WHAT THE TASK REQUIRES >> Copy the data exactly, pictures aside.

[Collected data entries]

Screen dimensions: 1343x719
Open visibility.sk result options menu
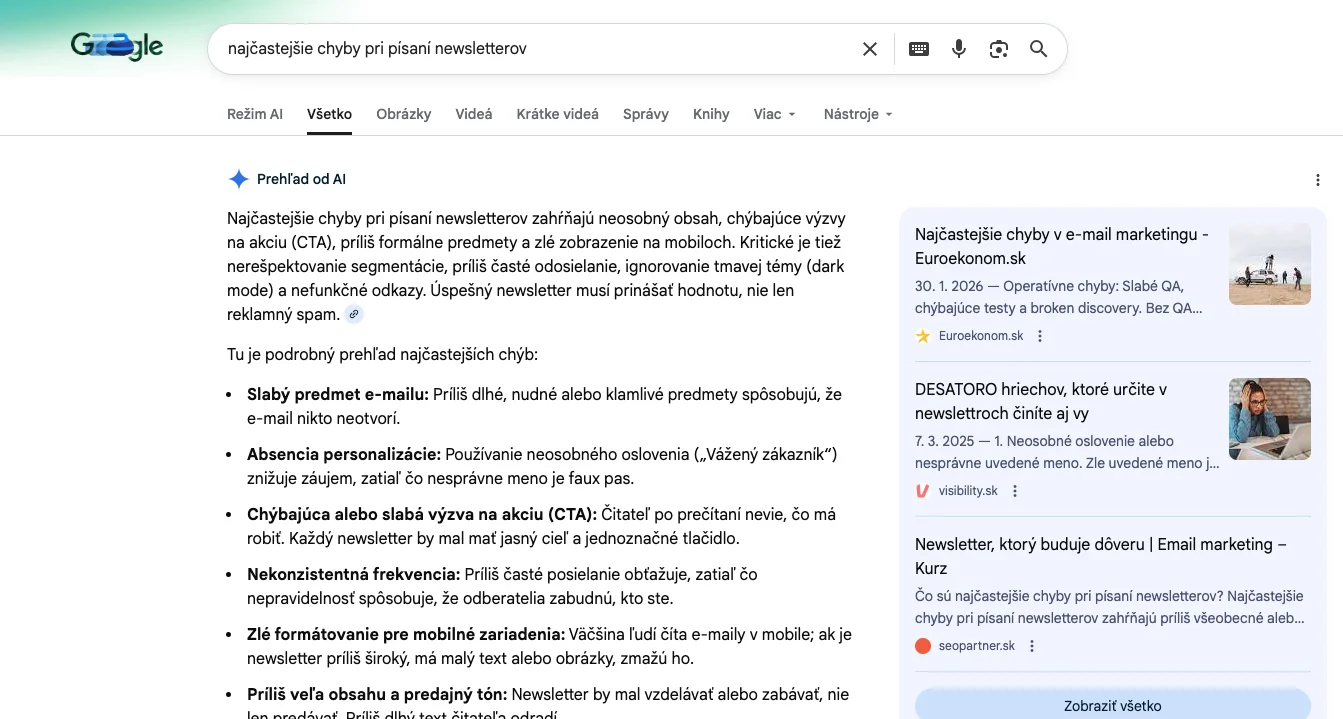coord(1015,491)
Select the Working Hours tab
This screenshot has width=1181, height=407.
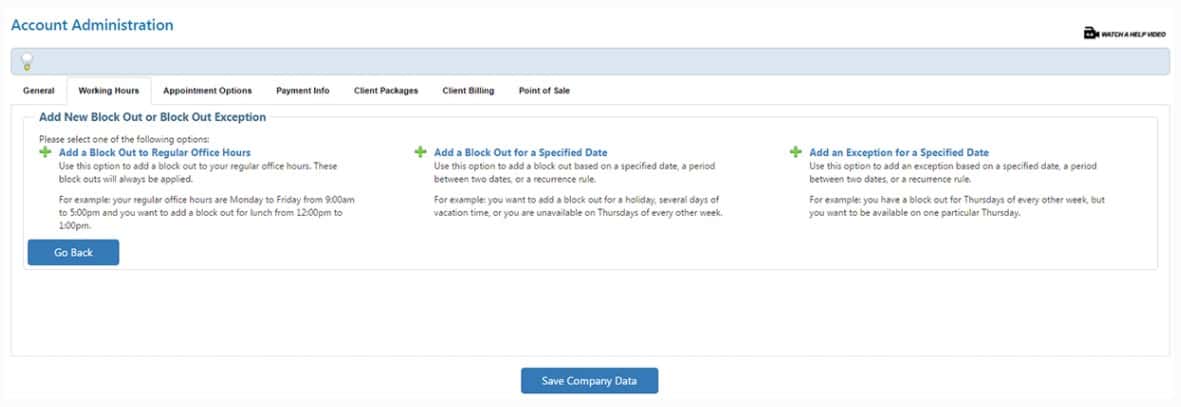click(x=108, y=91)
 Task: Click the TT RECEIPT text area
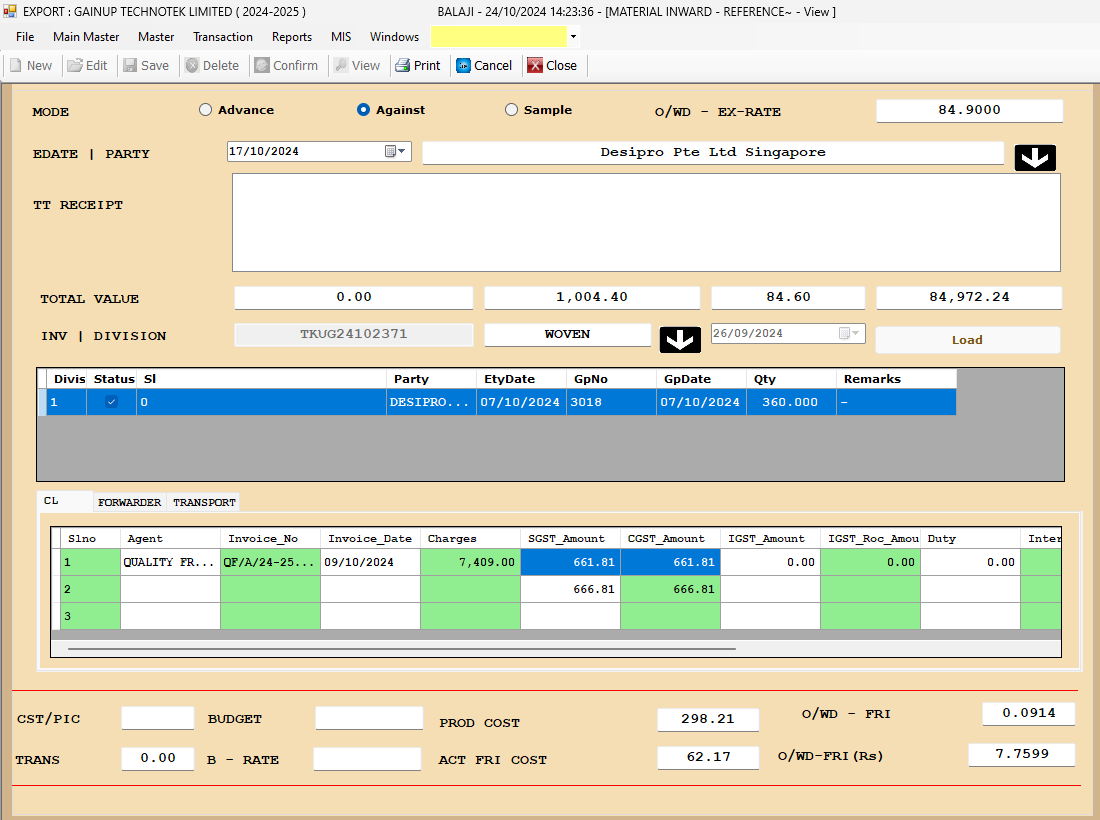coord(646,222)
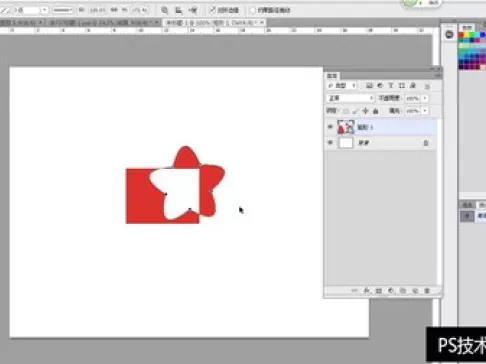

RESPONSE TO THIS EXERCISE >>
Screen dimensions: 1343x719
Open visibility.sk result options menu
coord(1015,491)
Select the Working Hours tab
This screenshot has width=1181, height=407.
click(x=108, y=91)
 Task: Click the TT RECEIPT text area
coord(646,222)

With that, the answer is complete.